Here’s a snippet of the output:

1 Ken Sánchez
10 Michael Raheem
100 Lolan Song
101 Houman Pournasseh
102 Zheng Mu
103 Ebru Ersan
104 Mary Baker
105 Kevin Homer
106 John Kane
107 Christopher Hill

Who are the top 10 customers?

Let’s get crazy and aggregate total sales by customer ID.

First I’ll aggregate the sales summary data and re-sort it:

$ awk -F'\t' 'NR>1 { cust_sum[$11]+=$23 } END{ for( cust in cust_sum ) { printf( "%s\t%s\n", cust, cust_sum[cust] ) } }' SalesOrderHeader_sorted.csv | sort -t$'\t' -k1 > SalesOrderHeader_sorted_agg.csv

This awk command essentially creates a {key: value} map of CustomerIDs and their total sales. For each record it adds a new CustomerID (if it’s missing) and increment the sales value. It only outputs the results once processing has finished, in the END block.
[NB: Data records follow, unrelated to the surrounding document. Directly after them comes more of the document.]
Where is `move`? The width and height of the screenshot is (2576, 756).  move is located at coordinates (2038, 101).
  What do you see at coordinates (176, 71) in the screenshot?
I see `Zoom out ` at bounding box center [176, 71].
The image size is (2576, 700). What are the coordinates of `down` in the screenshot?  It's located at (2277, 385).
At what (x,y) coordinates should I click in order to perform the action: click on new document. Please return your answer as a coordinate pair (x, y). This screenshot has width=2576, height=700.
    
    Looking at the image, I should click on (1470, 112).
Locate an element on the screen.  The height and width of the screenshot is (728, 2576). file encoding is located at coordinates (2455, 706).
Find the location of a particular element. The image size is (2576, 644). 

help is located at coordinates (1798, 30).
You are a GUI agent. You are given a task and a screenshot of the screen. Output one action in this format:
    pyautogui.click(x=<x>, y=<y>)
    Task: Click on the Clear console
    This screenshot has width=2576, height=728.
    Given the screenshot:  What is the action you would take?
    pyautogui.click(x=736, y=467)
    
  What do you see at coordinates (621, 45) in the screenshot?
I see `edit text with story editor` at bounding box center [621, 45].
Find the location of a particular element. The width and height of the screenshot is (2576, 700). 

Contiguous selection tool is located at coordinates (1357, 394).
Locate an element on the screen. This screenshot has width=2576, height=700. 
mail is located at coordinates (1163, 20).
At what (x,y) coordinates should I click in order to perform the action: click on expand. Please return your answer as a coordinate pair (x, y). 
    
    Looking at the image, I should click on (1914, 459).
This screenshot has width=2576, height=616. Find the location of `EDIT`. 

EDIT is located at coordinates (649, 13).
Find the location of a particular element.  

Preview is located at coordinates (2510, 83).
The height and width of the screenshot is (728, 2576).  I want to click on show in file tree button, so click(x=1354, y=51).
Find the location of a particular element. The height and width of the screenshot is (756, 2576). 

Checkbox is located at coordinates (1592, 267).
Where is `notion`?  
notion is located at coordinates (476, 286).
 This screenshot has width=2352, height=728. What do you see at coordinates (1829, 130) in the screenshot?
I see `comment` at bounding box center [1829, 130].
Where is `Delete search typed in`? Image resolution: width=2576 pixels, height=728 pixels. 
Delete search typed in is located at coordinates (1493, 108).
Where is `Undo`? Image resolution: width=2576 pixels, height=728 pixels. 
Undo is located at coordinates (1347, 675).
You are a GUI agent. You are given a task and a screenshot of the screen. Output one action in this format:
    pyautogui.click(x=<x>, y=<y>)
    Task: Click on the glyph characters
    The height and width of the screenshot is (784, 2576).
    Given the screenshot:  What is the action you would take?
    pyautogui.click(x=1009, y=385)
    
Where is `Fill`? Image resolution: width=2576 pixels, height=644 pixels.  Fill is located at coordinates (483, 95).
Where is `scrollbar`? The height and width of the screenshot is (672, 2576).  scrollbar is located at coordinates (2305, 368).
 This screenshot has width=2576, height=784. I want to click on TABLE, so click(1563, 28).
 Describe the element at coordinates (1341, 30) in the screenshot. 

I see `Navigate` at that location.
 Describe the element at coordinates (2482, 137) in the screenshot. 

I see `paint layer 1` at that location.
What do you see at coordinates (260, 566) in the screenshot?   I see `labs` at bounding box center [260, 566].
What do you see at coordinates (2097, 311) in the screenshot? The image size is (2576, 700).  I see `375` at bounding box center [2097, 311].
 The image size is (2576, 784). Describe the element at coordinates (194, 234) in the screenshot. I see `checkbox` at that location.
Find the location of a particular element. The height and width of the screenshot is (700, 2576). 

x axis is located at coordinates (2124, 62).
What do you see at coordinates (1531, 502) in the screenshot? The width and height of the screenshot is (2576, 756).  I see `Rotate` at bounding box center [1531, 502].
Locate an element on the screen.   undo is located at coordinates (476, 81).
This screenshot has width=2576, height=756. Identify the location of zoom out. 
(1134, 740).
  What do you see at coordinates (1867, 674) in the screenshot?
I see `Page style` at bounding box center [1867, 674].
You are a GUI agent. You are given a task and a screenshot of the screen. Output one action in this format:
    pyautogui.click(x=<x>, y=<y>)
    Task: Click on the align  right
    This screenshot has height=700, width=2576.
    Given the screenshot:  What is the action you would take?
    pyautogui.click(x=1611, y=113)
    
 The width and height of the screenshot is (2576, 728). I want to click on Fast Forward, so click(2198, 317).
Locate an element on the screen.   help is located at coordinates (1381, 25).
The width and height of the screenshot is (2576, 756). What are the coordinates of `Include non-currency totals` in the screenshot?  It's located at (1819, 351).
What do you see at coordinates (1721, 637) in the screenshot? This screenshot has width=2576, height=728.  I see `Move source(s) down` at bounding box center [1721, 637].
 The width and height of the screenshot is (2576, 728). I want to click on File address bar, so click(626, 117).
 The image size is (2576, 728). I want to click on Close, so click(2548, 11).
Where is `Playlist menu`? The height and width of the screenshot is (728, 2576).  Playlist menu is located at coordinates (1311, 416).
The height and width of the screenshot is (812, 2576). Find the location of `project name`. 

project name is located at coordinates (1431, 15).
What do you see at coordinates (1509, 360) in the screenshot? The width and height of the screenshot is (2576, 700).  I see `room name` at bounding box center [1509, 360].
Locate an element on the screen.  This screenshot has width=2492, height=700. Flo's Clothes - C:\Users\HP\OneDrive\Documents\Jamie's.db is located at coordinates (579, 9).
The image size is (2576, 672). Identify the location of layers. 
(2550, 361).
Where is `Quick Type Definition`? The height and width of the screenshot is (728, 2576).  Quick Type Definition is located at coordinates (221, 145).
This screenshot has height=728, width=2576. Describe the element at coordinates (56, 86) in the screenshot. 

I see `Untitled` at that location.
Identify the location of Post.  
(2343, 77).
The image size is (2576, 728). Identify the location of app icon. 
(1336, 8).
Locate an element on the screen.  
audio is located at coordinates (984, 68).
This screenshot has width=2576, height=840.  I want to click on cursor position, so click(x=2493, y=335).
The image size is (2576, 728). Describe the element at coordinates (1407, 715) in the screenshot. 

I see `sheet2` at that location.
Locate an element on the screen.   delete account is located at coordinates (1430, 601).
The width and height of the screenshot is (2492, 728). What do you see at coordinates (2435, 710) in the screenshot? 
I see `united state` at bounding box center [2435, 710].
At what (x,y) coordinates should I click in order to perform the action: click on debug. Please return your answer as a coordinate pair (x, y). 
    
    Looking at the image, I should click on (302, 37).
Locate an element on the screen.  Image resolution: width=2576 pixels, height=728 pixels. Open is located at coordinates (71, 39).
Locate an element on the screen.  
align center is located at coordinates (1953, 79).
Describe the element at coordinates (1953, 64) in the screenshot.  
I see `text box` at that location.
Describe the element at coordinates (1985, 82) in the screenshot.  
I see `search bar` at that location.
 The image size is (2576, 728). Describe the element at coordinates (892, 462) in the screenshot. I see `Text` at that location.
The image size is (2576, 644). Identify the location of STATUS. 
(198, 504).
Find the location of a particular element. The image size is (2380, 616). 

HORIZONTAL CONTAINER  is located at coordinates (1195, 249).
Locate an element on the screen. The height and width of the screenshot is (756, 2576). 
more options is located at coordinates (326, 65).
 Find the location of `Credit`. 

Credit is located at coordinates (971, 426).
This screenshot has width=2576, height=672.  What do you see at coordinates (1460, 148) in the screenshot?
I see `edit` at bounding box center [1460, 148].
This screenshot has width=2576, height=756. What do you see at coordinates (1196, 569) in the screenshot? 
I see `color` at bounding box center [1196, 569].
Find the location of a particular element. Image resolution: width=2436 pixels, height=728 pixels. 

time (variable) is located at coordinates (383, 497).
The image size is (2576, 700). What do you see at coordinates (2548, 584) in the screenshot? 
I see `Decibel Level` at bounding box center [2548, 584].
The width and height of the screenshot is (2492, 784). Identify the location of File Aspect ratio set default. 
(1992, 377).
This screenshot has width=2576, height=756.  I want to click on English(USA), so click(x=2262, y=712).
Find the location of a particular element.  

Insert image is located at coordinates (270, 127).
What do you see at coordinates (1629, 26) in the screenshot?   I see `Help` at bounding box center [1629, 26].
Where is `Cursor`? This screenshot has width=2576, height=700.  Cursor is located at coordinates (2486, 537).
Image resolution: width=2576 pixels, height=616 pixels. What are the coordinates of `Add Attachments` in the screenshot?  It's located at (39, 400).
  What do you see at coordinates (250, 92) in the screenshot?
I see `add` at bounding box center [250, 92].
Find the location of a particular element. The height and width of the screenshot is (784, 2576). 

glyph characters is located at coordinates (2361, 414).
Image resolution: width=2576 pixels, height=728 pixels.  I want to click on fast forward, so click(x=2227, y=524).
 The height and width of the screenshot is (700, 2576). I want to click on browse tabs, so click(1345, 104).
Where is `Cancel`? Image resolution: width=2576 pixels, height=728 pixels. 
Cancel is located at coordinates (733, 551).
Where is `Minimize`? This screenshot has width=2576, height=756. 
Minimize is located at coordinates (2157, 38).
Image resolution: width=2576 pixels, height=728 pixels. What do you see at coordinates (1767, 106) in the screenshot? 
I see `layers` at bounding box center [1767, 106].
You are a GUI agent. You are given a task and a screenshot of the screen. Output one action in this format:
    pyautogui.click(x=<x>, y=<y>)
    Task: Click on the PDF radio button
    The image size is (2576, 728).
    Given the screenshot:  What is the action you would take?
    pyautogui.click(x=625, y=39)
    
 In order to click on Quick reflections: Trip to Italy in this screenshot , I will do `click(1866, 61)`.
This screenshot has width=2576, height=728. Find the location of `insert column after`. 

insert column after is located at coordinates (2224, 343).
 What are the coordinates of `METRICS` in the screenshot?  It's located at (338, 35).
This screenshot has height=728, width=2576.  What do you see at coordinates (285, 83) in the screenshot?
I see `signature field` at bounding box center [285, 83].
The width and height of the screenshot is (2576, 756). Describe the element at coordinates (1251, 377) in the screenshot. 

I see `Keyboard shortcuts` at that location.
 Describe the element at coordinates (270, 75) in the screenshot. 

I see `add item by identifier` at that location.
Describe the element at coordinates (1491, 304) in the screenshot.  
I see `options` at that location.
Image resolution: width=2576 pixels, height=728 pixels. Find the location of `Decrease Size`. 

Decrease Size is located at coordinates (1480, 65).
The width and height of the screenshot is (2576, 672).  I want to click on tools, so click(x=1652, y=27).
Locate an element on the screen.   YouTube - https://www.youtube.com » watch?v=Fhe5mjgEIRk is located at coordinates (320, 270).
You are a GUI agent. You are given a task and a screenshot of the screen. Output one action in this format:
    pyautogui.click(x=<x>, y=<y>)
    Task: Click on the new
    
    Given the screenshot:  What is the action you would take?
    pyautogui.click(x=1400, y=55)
The file was already sorted so it should maintain the sort order, but I’m re-sorting just in case.

The easy way to join the two results is by using the Customer_names.csv file I created earlier:

$ join -t$'\t' -1 1 -2 1 -o 0,1.2,1.3,2.2 Customer_names.csv SalesOrderHeader_sorted_agg.csv > Customer_sales.csv

Or if you’re feeling adventurous you could pipe the two joins together:

join -t$'\t' -1 1 -2 1 -o 0,2.5,2.7 Customer_sorted.csv Person_utf8_tab_sorted.csv | join -t$'\t' -1 1 -2 1 -o 0,1.2,1.3,2.2 - SalesOrderHeader_sorted_agg.csv > Customer_sales.csv

To get the top-10 customers it’s as simple as performing a numeric, reversed (-nr) sort on the sales total (-k4) and heading on the output:

$ sort -t$'\t' -k4 -nr Customer_sales.csv | head -10

12301 Hannah Clark 14691.4
12132 Taylor Jones 14690.2
12308 Hannah Lee 14662.5
12131 Kelli Chander 14658.9
12300 Colleen She 14633.2
12321 Madison Miller 14603.3
12124 Taylor Smith 14581.2
12307 Colleen Tang 14556.4
12296 Hannah Garcia 14546.9
11433 Jenny Chen 14265.2

Big spenders. These guys get on the Christmas card list. Nice.

Similarly, to get the the bottom-10 customers I can use tail (or change the sort direction):

$ sort -t$'\t' -k4 -nr Customer_sales.csv | tail -10

20178 Phillip Gonzalez 4.409
20146 Ronald Sanchez 4.409
20142 Ronald Lopez 4.409
20141 Ronald Fernandez 4.409
19516 Emma Peterson 4.409
19481 Emma Morris 4.409
17820 Dana Navarro 4.409
17819 Dana Romero 4.409
17818 Candice Ma 4.409
17649 Sandra Huang 4.409

This bunch probably aren’t worth the postage!

So that’s how you effectively write the following SQL query using GNU tools in bash.

SELECT
     c.CustomerID
  ,  p.FirstName
  ,  p.LastName
  ,  SUM( h.TotalSales ) AS TotalSales
FROM
  CUSTOMER c
INNER JOIN
  PERSON p
  ON( c.CustomerID = p.PersonID )
INNER JOIN
  SalesOrderHeader h
  ON( c.CustomerID = h.CustomerID )
GROUP BY
     c.CustomerID
  ,  p.FirstName
  ,  p.LastName
ORDER BY
  SUM( h.TotalSales ) DESC 
  -- ORDER BY DESC for highest value customers first, 
  -- ORDER BY ASC for lowest-value customers first.

To be honest, SQL is probably way easier!